Top of Extracted records

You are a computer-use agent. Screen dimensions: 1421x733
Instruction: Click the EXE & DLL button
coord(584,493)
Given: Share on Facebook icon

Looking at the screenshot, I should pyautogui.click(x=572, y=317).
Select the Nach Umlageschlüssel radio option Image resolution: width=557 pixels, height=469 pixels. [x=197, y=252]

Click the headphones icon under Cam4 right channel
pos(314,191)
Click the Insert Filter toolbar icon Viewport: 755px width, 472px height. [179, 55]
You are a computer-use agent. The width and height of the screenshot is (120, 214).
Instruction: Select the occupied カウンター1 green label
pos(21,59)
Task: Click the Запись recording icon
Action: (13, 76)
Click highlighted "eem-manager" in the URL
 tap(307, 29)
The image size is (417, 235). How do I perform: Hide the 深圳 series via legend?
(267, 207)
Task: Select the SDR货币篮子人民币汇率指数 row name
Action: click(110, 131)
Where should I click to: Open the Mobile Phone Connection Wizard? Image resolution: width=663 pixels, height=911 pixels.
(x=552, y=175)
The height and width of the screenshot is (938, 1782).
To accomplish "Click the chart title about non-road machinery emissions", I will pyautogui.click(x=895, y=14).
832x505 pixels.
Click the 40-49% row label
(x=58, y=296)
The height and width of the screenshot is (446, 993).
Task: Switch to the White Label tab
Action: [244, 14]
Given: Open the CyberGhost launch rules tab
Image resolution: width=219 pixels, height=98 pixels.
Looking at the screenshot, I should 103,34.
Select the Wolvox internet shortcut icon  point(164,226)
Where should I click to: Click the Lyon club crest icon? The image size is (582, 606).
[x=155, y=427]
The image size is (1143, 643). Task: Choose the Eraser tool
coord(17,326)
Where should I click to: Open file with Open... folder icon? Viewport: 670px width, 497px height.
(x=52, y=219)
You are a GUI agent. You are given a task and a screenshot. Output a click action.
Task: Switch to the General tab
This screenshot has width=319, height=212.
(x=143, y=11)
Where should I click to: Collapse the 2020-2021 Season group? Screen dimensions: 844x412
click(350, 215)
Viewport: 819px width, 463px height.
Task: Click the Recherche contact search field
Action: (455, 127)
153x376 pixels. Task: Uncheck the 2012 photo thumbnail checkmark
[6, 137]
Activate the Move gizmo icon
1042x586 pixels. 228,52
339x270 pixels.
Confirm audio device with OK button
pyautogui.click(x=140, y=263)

Bottom of Extracted records

Could you write out the material above exactly as it appears?

**Output of the exercise:**
You are a computer-use agent. Screen dimensions: 1421x733
Instruction: Click the EXE & DLL button
coord(584,493)
Given: Share on Facebook icon

Looking at the screenshot, I should pyautogui.click(x=572, y=317).
Select the Nach Umlageschlüssel radio option Image resolution: width=557 pixels, height=469 pixels. [x=197, y=252]

Click the headphones icon under Cam4 right channel
pos(314,191)
Click the Insert Filter toolbar icon Viewport: 755px width, 472px height. [179, 55]
You are a computer-use agent. The width and height of the screenshot is (120, 214).
Instruction: Select the occupied カウンター1 green label
pos(21,59)
Task: Click the Запись recording icon
Action: (13, 76)
Click highlighted "eem-manager" in the URL
 tap(307, 29)
The image size is (417, 235). How do I perform: Hide the 深圳 series via legend?
(267, 207)
Task: Select the SDR货币篮子人民币汇率指数 row name
Action: click(110, 131)
Where should I click to: Open the Mobile Phone Connection Wizard? Image resolution: width=663 pixels, height=911 pixels.
(x=552, y=175)
The height and width of the screenshot is (938, 1782).
To accomplish "Click the chart title about non-road machinery emissions", I will pyautogui.click(x=895, y=14).
832x505 pixels.
Click the 40-49% row label
(x=58, y=296)
The height and width of the screenshot is (446, 993).
Task: Switch to the White Label tab
Action: [244, 14]
Given: Open the CyberGhost launch rules tab
Image resolution: width=219 pixels, height=98 pixels.
Looking at the screenshot, I should 103,34.
Select the Wolvox internet shortcut icon  point(164,226)
Where should I click to: Click the Lyon club crest icon? The image size is (582, 606).
[x=155, y=427]
The image size is (1143, 643). Task: Choose the Eraser tool
coord(17,326)
Where should I click to: Open file with Open... folder icon? Viewport: 670px width, 497px height.
(x=52, y=219)
You are a GUI agent. You are given a task and a screenshot. Output a click action.
Task: Switch to the General tab
This screenshot has width=319, height=212.
(x=143, y=11)
Where should I click to: Collapse the 2020-2021 Season group? Screen dimensions: 844x412
click(350, 215)
Viewport: 819px width, 463px height.
Task: Click the Recherche contact search field
Action: (455, 127)
153x376 pixels. Task: Uncheck the 2012 photo thumbnail checkmark
[6, 137]
Activate the Move gizmo icon
1042x586 pixels. 228,52
339x270 pixels.
Confirm audio device with OK button
pyautogui.click(x=140, y=263)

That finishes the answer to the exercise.